ESPOO - Nokia Oyj (HEL:HE:NOKIA) has repurchased its own shares on Wednesday, as part of a buyback program aimed at mitigating the dilutive effect of stock distributed to Infinera (NASDAQ:INFN) Corporation shareholders and certain stock-based incentives related to the Infinera transaction. The Finnish telecommunications company acquired a total of 872,093 shares at an average weighted price of €4.02 per share, amounting to a total expenditure of €3.5 million.
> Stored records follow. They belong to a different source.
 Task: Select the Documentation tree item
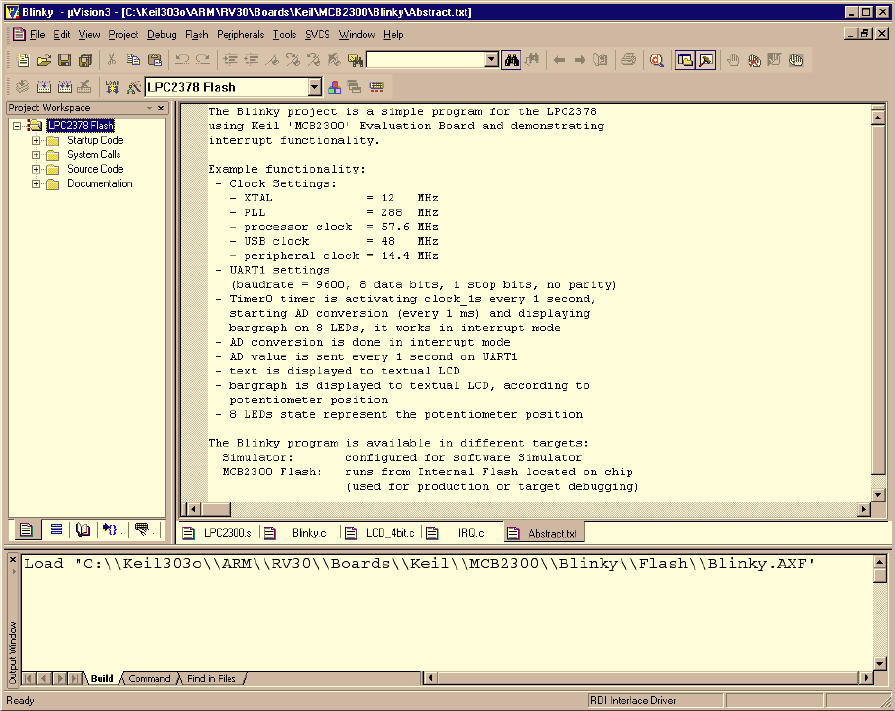coord(99,184)
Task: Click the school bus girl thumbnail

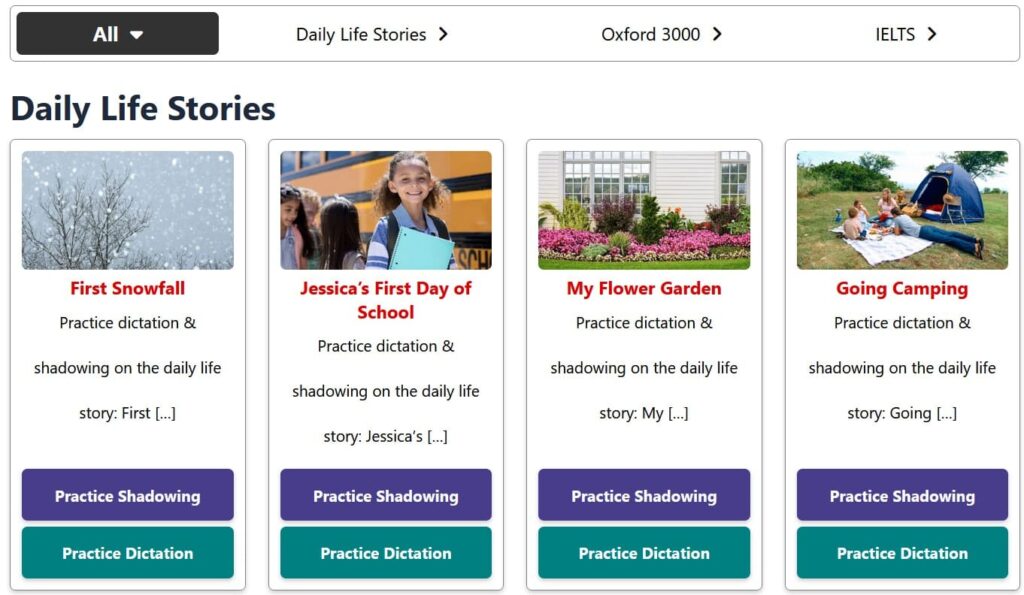Action: pos(386,210)
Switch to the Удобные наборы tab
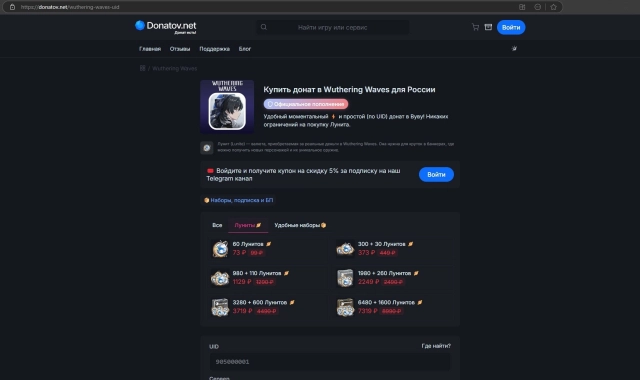The image size is (640, 380). 300,225
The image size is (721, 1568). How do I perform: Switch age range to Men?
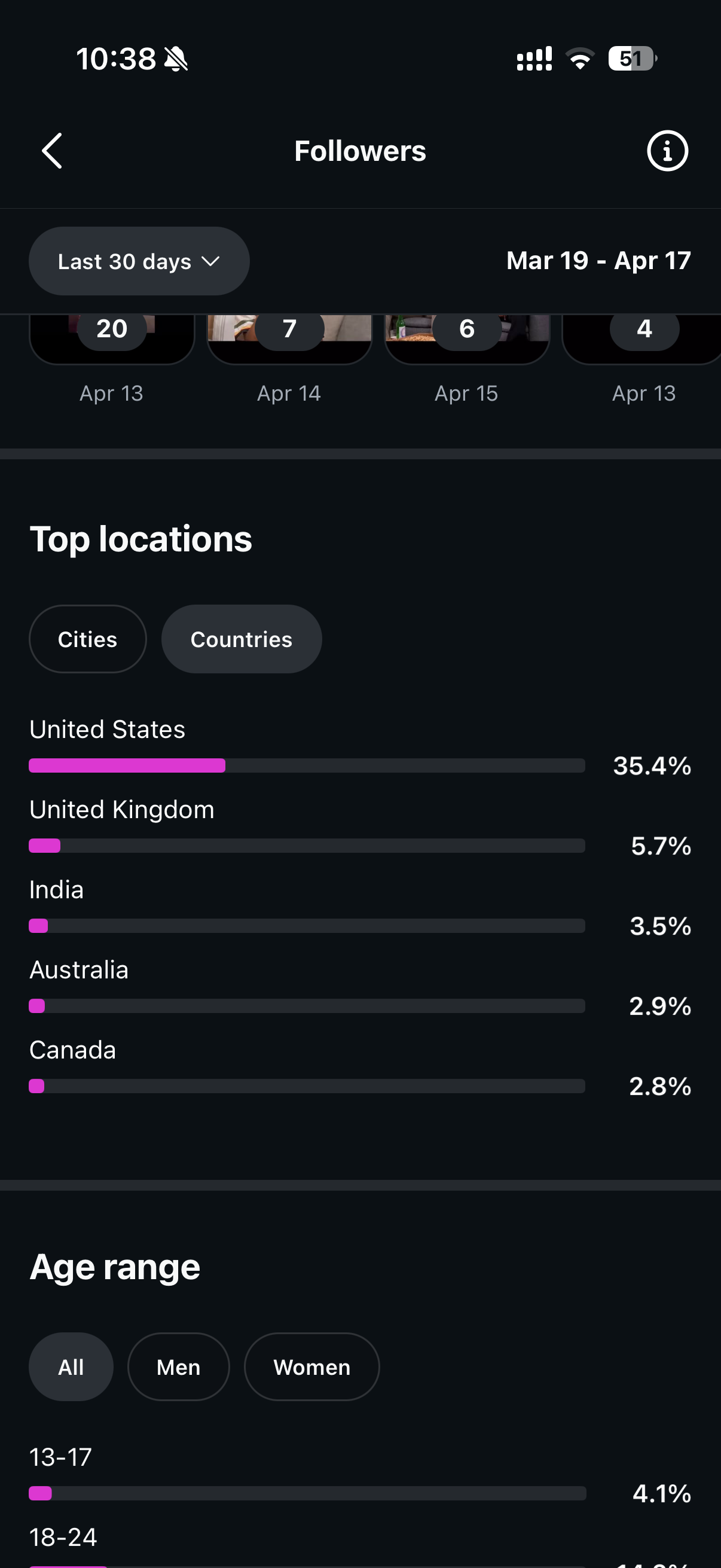tap(178, 1367)
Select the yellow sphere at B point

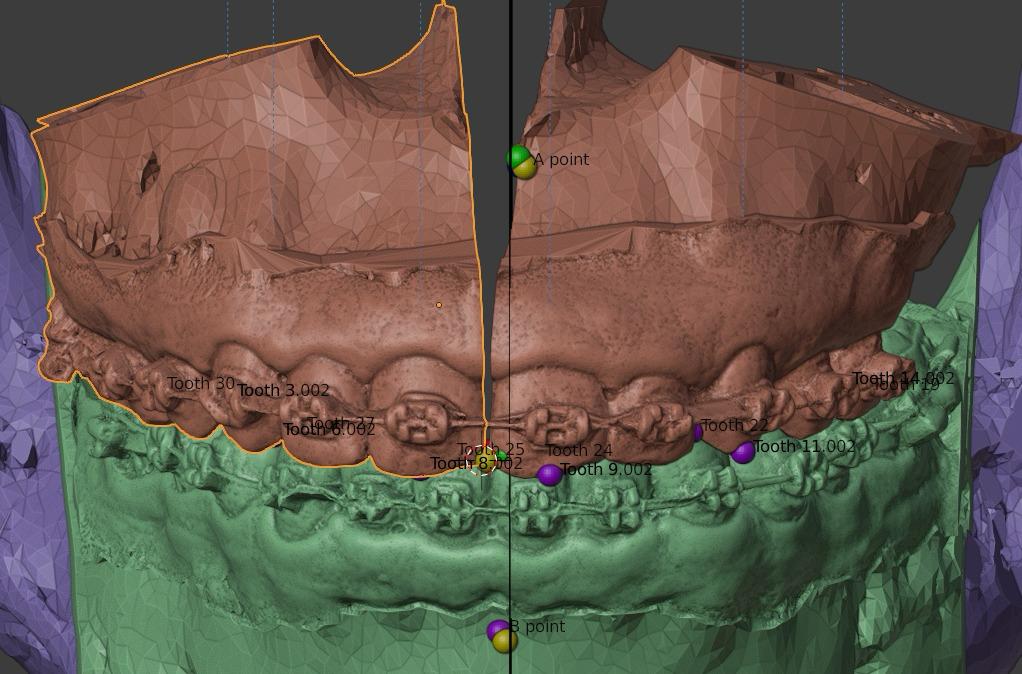(506, 642)
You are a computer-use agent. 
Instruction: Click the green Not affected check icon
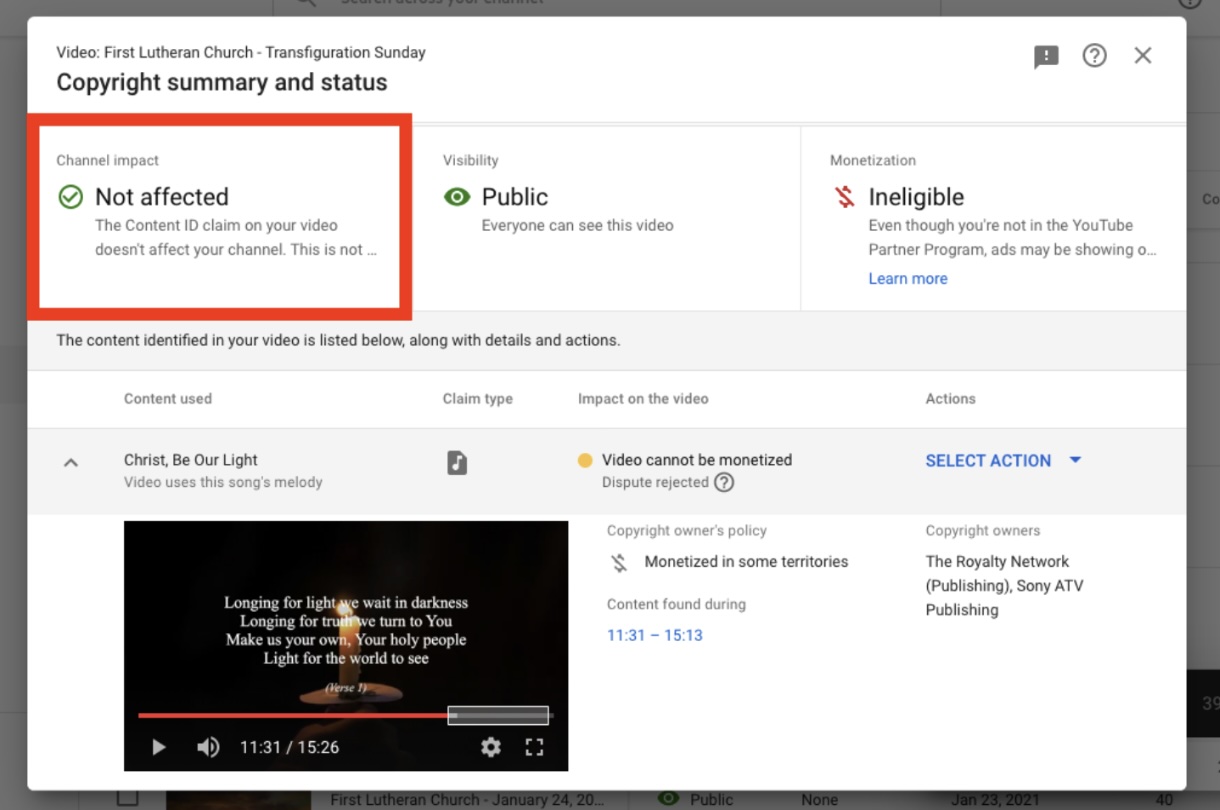tap(70, 197)
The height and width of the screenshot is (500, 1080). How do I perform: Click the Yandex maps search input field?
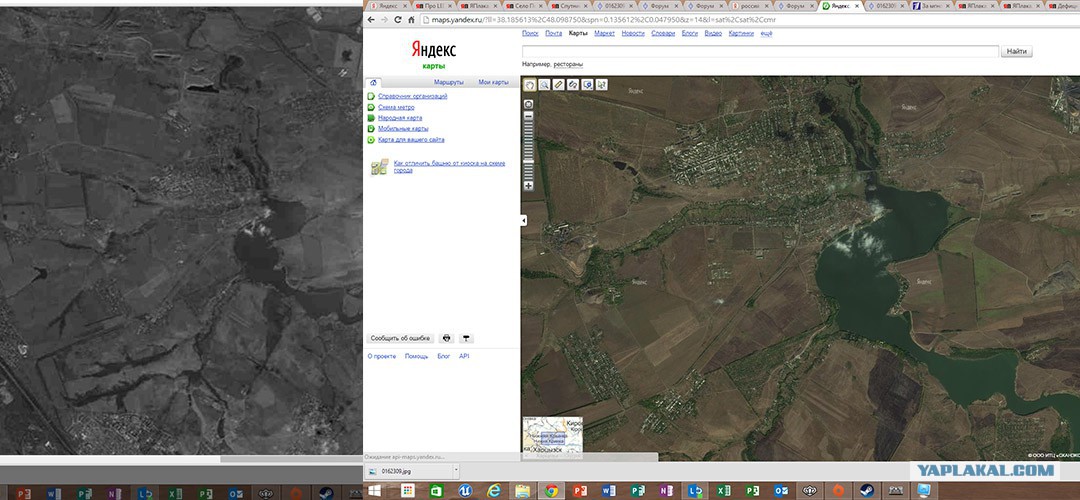click(x=760, y=52)
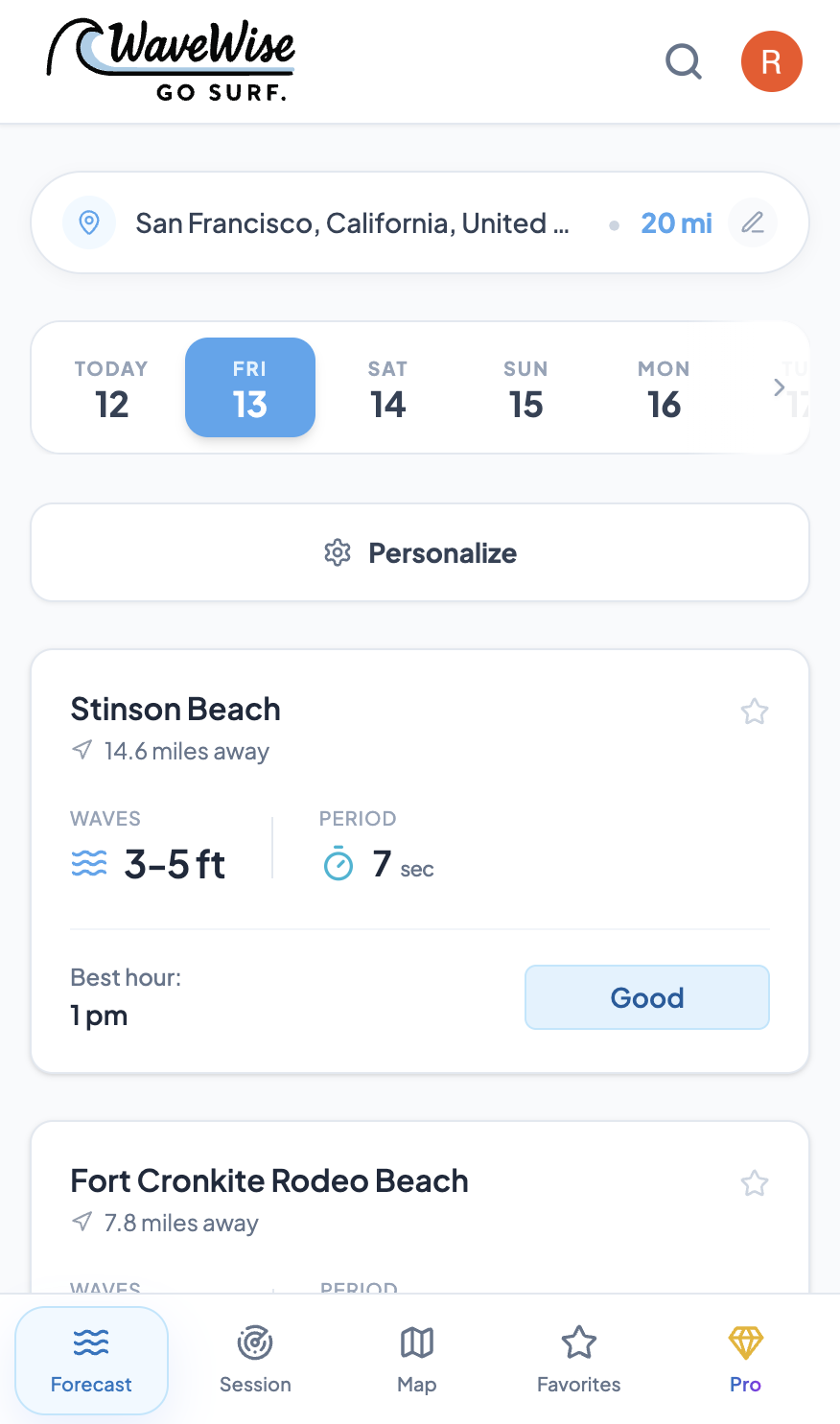
Task: Click the wave icon next to 3-5 ft
Action: [89, 862]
The share buyback initiative, which was announced on November 22, 2024, is being conducted under the European Market Abuse Regulation (EU) 596/2014, the European Commission's delegated regulation (EU) 2016/1052, and the authorization granted by Nokia's Annual General Meeting on April 3, 2024. The program commenced on November 25, 2024, and is set to conclude by December 31, 2025, at the latest. Nokia's goal is to acquire 150 million shares with a maximum total spend of €900 million.
Following the latest transactions, Nokia now holds 209,033,034 of its own shares. These repurchases are part of Nokia's broader strategy to manage the company's capital structure and to return value to shareholders. The details of the purchases are disclosed as an annex to the company's press statement.
Nokia is recognized as a leader in B2B technology and innovation, with a focus on creating network solutions that are intelligent and responsive to future needs. The company's position is underpinned by its expertise in fixed, mobile, and cloud service networks, as well as its value creation through intellectual property rights and its commitment to long-term research and development with the award-winning Nokia Bell Labs.
This information is based on a press release statement from Nokia Oyj.